Supplied material Start Marker
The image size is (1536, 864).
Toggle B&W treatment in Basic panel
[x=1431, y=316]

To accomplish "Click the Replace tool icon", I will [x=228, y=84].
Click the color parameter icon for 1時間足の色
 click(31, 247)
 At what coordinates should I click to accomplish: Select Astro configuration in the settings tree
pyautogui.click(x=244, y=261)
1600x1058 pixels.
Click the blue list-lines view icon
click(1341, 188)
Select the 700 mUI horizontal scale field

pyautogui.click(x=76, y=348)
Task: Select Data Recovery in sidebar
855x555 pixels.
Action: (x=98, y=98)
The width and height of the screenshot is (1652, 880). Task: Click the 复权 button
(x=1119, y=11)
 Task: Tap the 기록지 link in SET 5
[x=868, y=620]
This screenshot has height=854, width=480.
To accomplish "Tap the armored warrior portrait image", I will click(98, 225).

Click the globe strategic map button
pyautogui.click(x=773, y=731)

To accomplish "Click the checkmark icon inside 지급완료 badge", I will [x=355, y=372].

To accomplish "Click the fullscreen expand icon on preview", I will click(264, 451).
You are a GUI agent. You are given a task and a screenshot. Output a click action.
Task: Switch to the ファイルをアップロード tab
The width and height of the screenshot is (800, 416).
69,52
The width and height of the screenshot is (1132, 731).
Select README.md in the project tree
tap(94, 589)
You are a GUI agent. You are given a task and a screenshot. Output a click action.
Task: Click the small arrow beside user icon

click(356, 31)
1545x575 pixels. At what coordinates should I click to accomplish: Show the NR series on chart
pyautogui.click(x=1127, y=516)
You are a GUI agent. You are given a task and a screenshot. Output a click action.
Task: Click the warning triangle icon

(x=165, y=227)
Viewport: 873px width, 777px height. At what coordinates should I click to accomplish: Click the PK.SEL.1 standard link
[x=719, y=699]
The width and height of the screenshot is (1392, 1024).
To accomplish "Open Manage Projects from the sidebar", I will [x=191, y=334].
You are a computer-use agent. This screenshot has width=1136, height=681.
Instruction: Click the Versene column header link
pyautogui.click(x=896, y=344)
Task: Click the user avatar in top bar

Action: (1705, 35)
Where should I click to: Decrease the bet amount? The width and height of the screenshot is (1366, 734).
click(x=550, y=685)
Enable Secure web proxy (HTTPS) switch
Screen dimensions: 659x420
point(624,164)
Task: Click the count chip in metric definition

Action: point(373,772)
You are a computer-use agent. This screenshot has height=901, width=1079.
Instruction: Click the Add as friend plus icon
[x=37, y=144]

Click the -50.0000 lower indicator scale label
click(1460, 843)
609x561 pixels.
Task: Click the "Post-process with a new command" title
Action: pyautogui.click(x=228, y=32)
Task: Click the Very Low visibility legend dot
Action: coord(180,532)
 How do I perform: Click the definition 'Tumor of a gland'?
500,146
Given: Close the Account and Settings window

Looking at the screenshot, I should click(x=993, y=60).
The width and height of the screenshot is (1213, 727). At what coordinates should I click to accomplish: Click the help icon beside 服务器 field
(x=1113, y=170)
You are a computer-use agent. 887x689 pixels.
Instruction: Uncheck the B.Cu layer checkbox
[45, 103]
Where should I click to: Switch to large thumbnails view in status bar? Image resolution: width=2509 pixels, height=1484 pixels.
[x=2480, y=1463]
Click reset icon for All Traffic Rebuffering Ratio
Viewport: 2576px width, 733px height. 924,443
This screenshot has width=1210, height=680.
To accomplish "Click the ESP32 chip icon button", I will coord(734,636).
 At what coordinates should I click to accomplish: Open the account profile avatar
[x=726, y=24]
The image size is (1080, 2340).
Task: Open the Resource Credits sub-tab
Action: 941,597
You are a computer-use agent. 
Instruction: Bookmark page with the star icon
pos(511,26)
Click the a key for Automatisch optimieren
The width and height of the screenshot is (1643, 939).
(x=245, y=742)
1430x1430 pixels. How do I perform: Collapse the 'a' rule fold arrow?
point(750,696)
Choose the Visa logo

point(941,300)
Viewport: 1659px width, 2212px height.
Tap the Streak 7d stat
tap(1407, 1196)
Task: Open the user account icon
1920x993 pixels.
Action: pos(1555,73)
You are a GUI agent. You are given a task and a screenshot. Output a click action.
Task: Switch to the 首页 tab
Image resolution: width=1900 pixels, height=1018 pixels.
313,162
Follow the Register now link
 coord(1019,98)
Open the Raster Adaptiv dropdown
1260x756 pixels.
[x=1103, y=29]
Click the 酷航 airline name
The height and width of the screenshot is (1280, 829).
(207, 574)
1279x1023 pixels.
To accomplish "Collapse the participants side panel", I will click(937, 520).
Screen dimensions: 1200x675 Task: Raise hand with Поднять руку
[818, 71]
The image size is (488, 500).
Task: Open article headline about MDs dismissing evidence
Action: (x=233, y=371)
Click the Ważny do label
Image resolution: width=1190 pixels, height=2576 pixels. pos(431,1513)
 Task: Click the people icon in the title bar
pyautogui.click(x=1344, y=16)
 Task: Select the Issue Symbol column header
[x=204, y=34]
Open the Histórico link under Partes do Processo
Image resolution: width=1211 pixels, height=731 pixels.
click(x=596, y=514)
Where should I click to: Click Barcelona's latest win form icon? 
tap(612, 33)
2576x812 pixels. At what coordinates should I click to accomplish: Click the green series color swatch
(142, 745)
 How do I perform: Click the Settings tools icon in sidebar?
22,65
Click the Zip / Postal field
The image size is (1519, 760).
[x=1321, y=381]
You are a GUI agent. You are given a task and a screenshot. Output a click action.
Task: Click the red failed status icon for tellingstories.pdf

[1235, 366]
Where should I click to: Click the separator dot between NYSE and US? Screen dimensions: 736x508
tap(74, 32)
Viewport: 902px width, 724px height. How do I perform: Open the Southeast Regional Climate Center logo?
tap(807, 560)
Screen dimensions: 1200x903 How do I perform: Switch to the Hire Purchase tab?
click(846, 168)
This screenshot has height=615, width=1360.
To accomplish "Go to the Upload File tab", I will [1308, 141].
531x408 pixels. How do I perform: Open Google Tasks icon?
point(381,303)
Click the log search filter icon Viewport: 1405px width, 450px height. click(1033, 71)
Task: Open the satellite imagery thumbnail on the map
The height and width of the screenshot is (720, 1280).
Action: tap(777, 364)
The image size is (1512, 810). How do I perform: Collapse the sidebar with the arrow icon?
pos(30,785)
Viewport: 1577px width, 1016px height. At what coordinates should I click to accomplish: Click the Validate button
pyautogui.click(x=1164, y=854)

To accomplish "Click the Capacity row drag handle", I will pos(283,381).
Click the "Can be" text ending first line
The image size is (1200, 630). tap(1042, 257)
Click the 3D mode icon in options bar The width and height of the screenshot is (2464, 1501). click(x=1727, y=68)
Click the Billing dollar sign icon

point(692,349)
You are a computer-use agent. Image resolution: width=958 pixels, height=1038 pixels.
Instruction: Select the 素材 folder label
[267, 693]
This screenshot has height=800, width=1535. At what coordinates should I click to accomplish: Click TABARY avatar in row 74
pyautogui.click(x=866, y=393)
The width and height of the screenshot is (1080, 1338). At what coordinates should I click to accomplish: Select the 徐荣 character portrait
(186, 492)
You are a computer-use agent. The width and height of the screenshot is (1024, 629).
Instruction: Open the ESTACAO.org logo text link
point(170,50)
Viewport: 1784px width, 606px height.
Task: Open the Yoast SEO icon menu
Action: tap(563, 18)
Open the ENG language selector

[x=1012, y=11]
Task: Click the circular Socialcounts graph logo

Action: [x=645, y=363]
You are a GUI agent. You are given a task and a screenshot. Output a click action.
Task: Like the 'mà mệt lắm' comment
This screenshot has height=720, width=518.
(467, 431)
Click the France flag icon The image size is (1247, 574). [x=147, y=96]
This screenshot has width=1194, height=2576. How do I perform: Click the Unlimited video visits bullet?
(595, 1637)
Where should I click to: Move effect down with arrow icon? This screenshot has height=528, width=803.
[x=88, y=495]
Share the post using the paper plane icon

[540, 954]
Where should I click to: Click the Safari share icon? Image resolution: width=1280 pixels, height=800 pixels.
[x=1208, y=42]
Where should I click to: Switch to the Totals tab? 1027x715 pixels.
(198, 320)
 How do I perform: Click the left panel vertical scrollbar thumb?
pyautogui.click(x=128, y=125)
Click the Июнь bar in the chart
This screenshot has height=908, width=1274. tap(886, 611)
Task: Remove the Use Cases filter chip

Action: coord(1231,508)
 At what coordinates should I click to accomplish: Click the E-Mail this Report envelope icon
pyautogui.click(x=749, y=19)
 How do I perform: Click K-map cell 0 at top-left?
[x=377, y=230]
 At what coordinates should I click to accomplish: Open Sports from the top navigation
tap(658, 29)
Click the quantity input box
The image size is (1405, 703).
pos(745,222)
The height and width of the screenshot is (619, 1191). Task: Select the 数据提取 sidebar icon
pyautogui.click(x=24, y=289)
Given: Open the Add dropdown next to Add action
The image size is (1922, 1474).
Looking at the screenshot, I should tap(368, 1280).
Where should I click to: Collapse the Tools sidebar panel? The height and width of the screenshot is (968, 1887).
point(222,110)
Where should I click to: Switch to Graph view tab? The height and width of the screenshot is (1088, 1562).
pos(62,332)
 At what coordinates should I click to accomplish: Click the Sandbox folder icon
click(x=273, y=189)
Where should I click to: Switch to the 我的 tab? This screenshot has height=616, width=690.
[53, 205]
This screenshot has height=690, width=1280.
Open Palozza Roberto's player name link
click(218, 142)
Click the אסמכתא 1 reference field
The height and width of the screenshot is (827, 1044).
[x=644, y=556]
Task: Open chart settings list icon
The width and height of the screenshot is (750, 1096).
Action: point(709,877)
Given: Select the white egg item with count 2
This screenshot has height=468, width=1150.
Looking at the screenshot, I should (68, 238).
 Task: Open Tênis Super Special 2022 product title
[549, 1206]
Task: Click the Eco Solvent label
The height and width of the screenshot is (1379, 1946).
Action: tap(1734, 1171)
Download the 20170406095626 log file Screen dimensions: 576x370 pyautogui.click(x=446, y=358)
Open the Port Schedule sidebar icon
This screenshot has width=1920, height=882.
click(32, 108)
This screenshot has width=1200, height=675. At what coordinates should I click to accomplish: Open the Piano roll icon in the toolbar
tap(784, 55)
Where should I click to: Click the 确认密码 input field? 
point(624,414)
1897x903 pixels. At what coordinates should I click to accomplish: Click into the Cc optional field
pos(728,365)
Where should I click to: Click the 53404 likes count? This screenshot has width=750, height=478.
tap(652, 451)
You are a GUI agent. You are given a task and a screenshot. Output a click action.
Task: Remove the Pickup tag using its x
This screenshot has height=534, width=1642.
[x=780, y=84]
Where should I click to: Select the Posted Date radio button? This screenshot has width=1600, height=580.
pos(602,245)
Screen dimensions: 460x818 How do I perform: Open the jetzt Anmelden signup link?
Supplied material End Marker
All lines in the listing above from the line containing "1920x993 pixels." to the line containing "Open the Raster Adaptiv dropdown", inclusive, should be retyped exactly; no other lines should appear.

1920x993 pixels.
Action: pos(1555,73)
You are a GUI agent. You are given a task and a screenshot. Output a click action.
Task: Switch to the 首页 tab
Image resolution: width=1900 pixels, height=1018 pixels.
313,162
Follow the Register now link
 coord(1019,98)
Open the Raster Adaptiv dropdown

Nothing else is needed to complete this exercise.